Exercise inputs.
-.-.-

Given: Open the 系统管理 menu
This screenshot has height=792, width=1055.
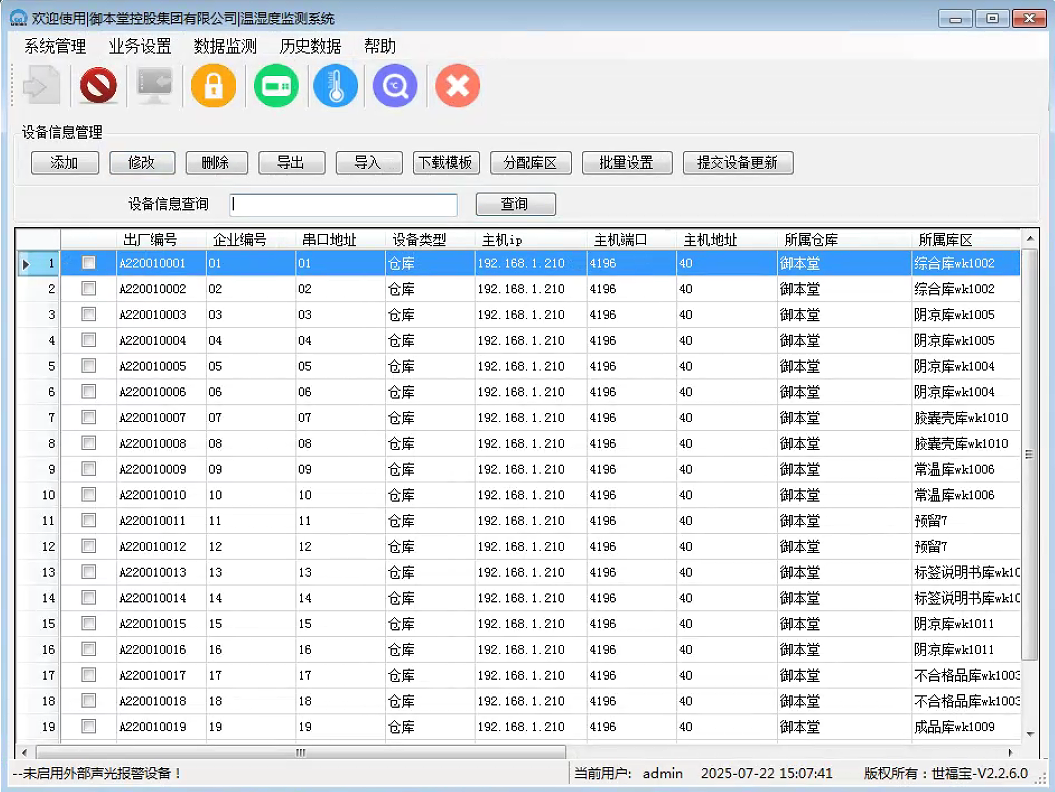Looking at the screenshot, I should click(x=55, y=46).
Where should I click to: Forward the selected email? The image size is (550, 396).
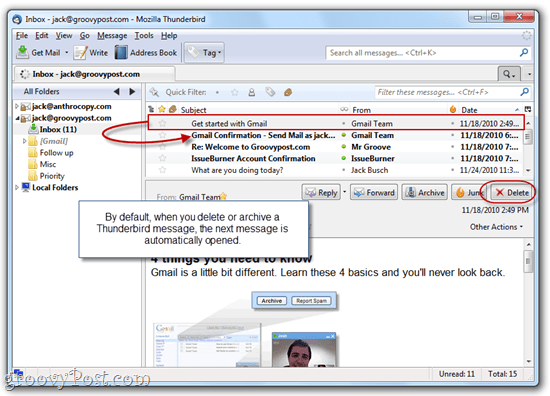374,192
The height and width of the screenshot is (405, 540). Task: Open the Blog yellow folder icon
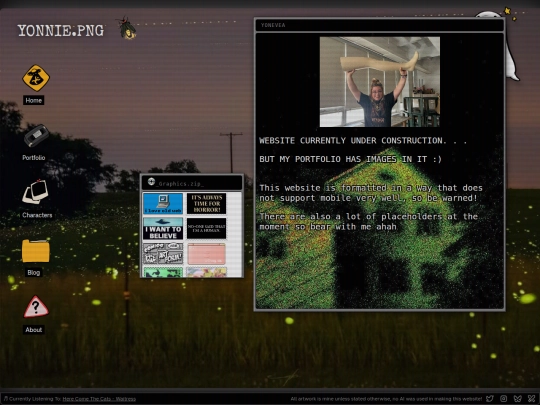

-.-.-

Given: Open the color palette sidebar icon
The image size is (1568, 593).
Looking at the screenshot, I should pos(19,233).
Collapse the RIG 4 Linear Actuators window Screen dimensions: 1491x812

-.-.-

Required work. In the material above, transcribe exactly the lines beginning at the one with "Given: Open the color palette sidebar icon" and ending at the one with "Collapse the RIG", both included.

Final answer.
Given: Open the color palette sidebar icon
The image size is (1568, 593).
Looking at the screenshot, I should pos(19,233).
Collapse the RIG 4 Linear Actuators window Screen dimensions: 1491x812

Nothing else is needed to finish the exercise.